Médicos Sin Fronteras (MSF) ha suspendido sus actividades médicas no esenciales en el Hospital Naser de Jan Yunis, en Gaza, tras denunciar la presencia de hombres armados en el recinto hospitalario. La decisión, anunciada este sábado, fue motivada por graves preocupaciones sobre la seguridad, la gestión del centro y la violación de su neutralidad.
Según MSF, en los últimos meses se han avistado hombres armados, algunos con máscaras, en diversas áreas del hospital. Aunque estos incidentes no ocurrieron en las zonas donde MSF opera, la organización humanitaria consideró que la situación representa un riesgo intolerable para pacientes y personal médico.
El cese de actividades no esenciales comenzó el pasado 20 de enero, tras una evaluación exhaustiva de las condiciones en el centro. MSF ha enfatizado la importancia de garantizar la seguridad y la neutralidad de los espacios médicos, especialmente en contextos de conflicto como el de Gaza.
Esta medida refleja el creciente desafío que enfrentan las organizaciones humanitarias en la región, donde la violencia y la inestabilidad complican la entrega de ayuda vital.
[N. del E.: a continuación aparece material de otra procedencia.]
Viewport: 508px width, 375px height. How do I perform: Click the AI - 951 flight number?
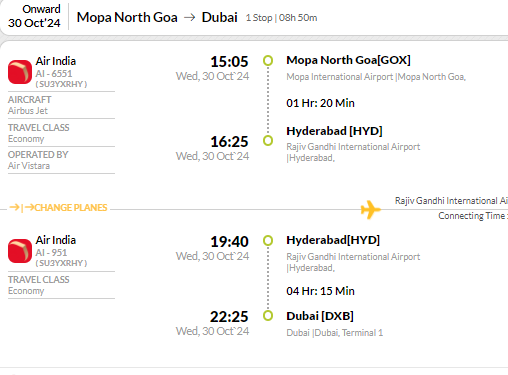(51, 253)
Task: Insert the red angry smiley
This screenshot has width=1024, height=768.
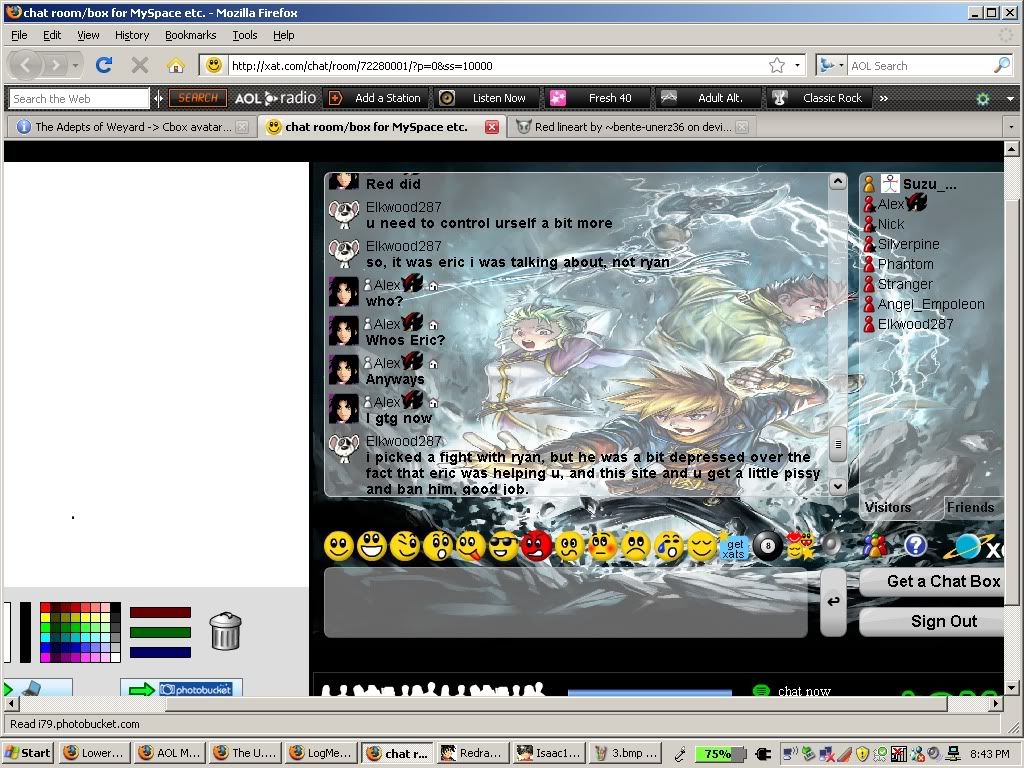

La suspensión de servicios en un hospital clave como el Naser podría tener repercusiones significativas para la población local, que ya depende en gran medida de la asistencia internacional.
MSF ha reiterado su compromiso con la atención médica en Gaza, pero ha subrayado que la seguridad de su personal y pacientes es una prioridad innegociable.